W sezonie 2015/16 jechał chyba bardziej na fejmie z poprzedniego, był bardzo nijaki, choć młody wiek i te wszystkie czynniki, o których wspomniałem wcześniej w jakiś sposób go broniły. Nadal uważam, że Gomes ma potencjał na bardzo dobrego środkowego pomocnika (zresztą zainteresowanie Realu, MU, Juve i Barcelony to nie przypadek), tylko podobnie jak Valencia 15/16, ten sezon dla Barcy też nie należy do najłatwiejszych. A że Valencia umiejętnie wydoiła Blaugranę i zmusiła ją do zapłacenia sporej kasy, to od Gomesa oczekiwano, że z miejsca stanie się gwiazdą środka pola. A on już w Valencii pokazywał, że lśni póki wszystko idzie dobrze, ale jak pojawiają się jakieś przeszkody to gaśnie. I chyba to jest główny problem Gomesa - nie brak umiejętności czysto piłkarskich, ale jakieś blokady mentalne. Lubię tego gracza i naprawdę oglądając mecze Barcy przykro się patrzy na to, jak on ciągle wybiera najprostsze rozwiązania, podanie do tyłu, do najbliższego partnera itd... nie wiem, może powinien się spotkać z tym gościem od Bonucciego.
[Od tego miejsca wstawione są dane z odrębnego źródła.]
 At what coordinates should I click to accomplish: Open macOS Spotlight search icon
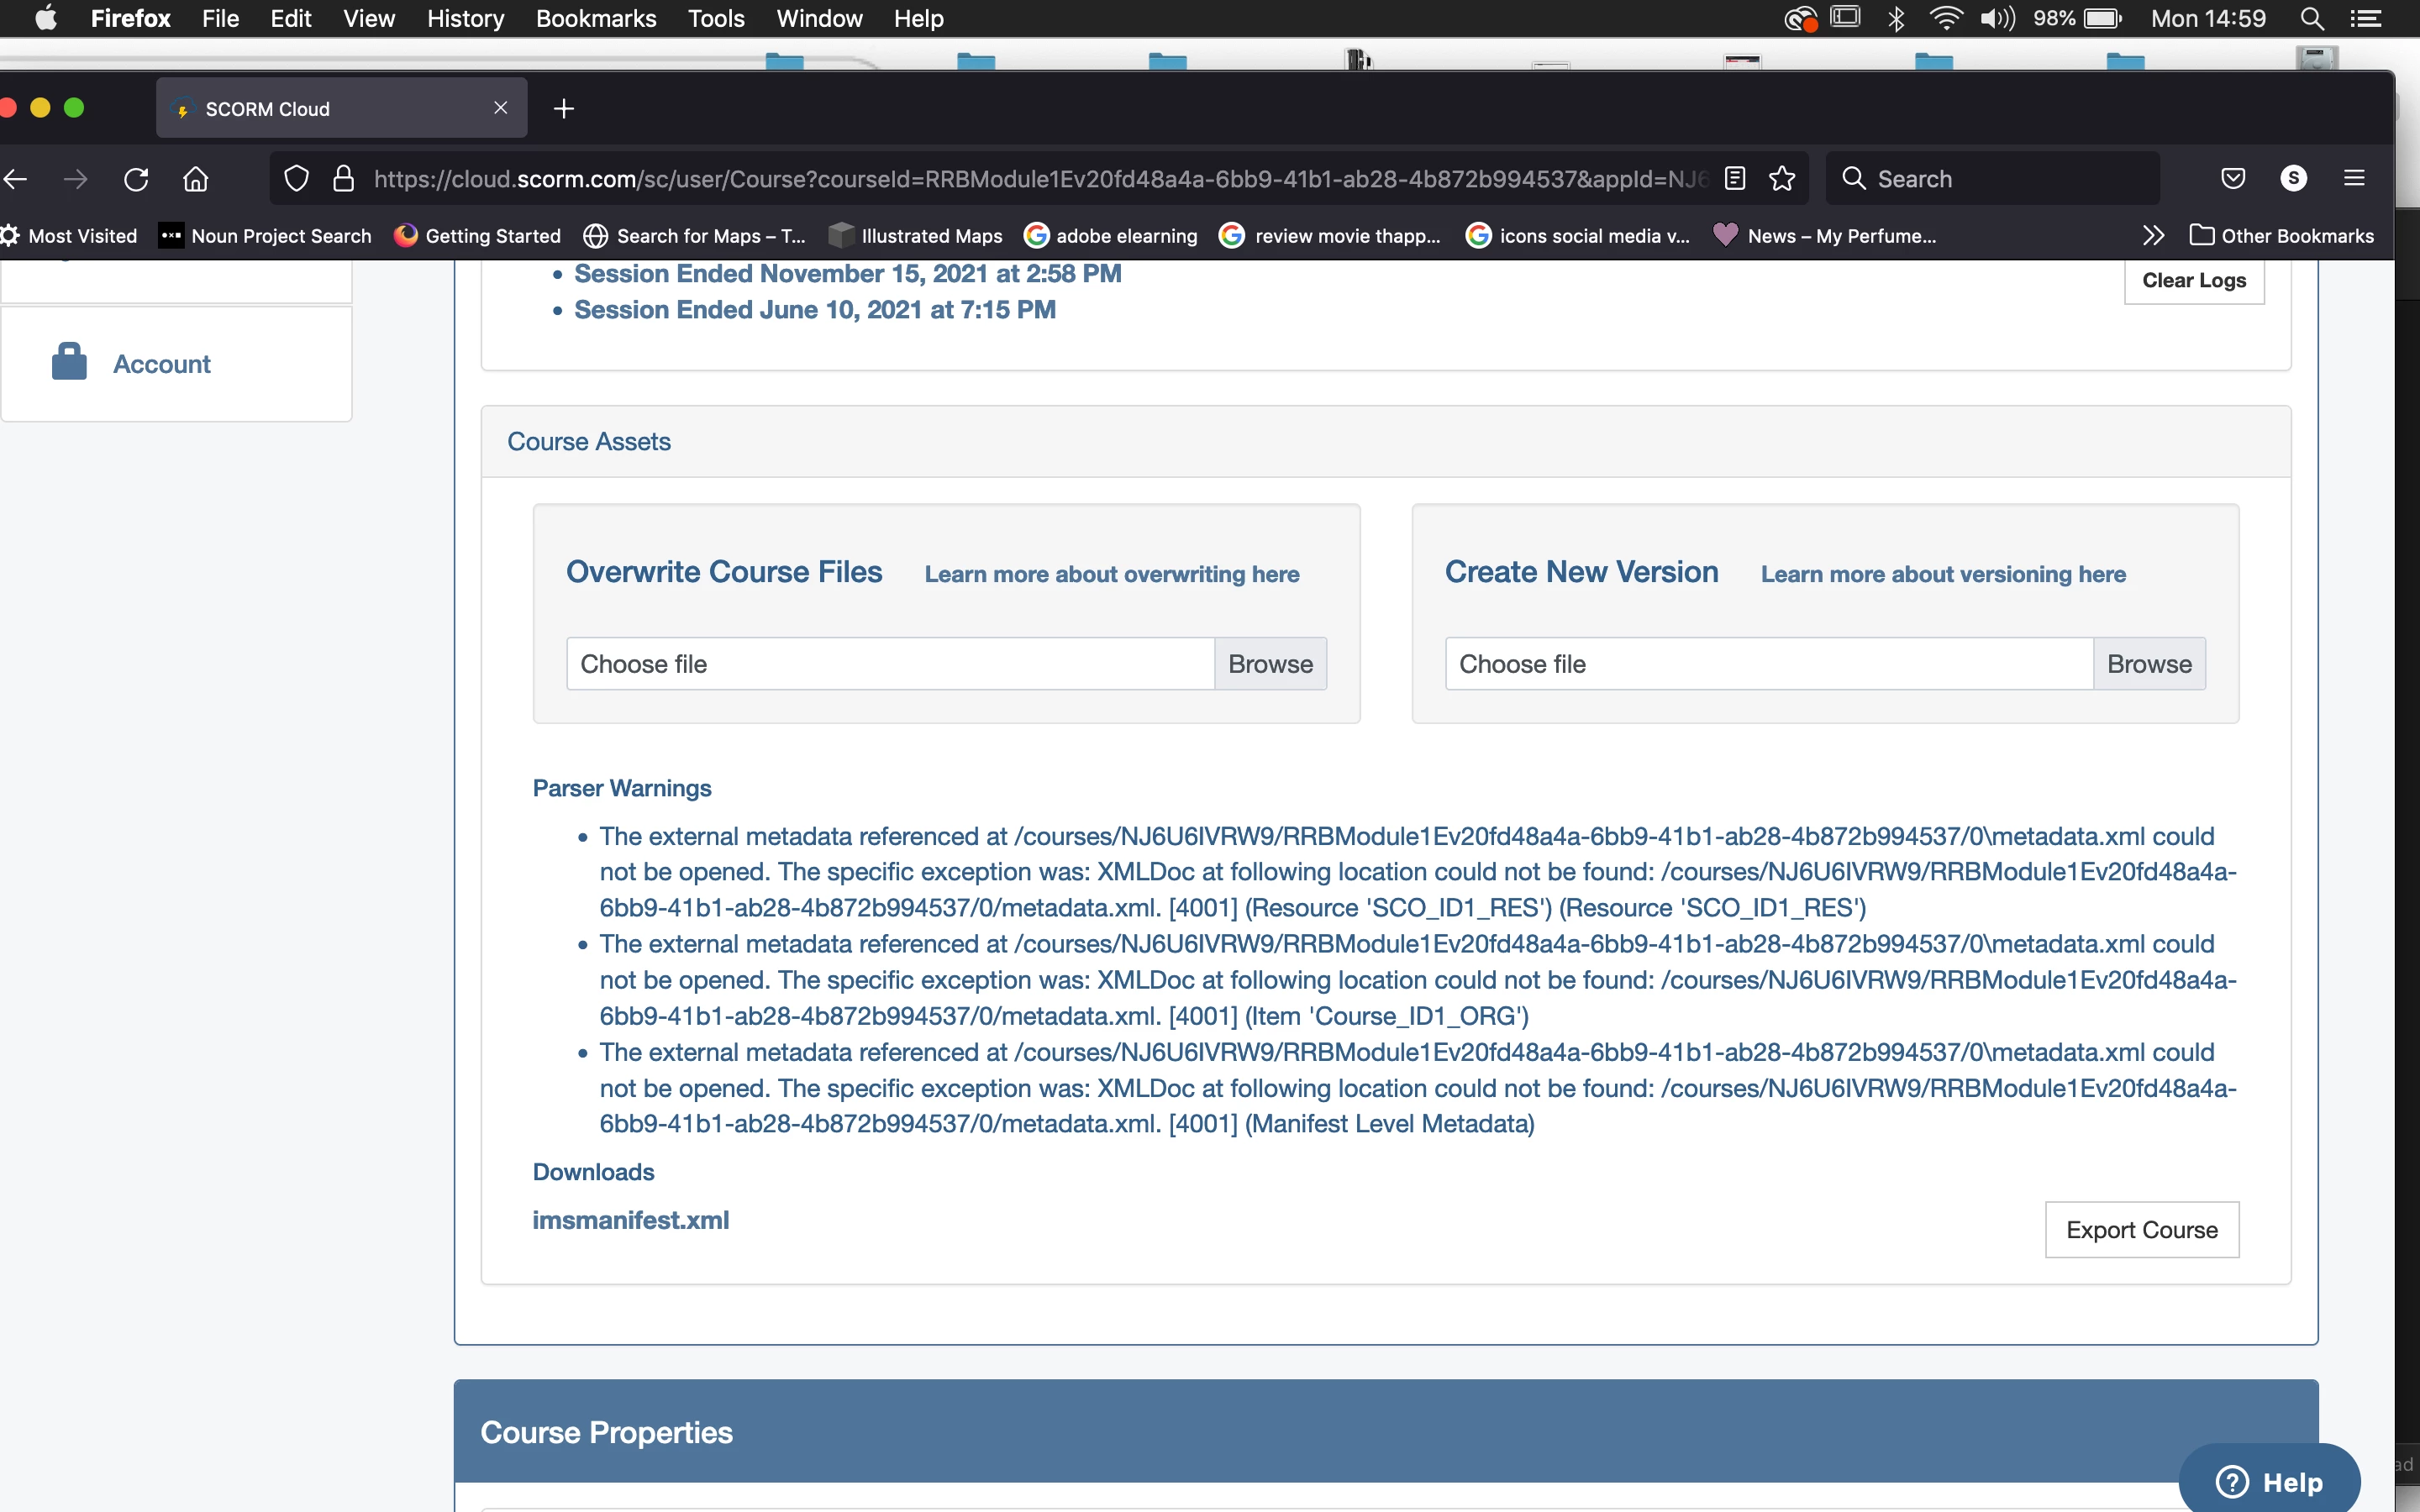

No, to w sumie tyle odnośnie piłkarza, który w żaden sposób nie dotyczy najbliższego mercato Juventusu.

Już przy okazji półfinałów
jackop bodajże wypominał mi moje zachwyty nad Portugalczykiem, więc czułem się niejako zobowiązany zabrać głos, co by nie wyglądało, że po ostatnich miesiącach w wykonaniu Gomesa chowam głowę w piasek.
Alexinhio-10 pisze:Powinien zjawić się u nas już w przyszłym sezonie. Nie możemy już bać się stawiać na młodych. Z braku laku może też zagrać na prawym skrzydle, bo lubi ściąć do środka.
Jak pokazuje przykład Pjacy różnie to z tymi młodymi bywa, ale akurat Schick ma tę przewagę nad Chorwatem, że już poznał realia Serie A. Wiem, że Sampa to nie Juve, ale gość przyszedł z równie ogórkowej ligi co Marko a jego pierwszy sezon w Serie A to rewelacja. Do tego, po tym co pokazuje w obecnych rozgrywkach, wiemy, że idealnie sprawdza się jako joker. Powtórzę jeszcze raz - to jest dla nas idealny rezerwowy i oddanie go na wypożyczenie bez choćby sprawdzenia go podczas okresu przygotowawczego jest bez sensu.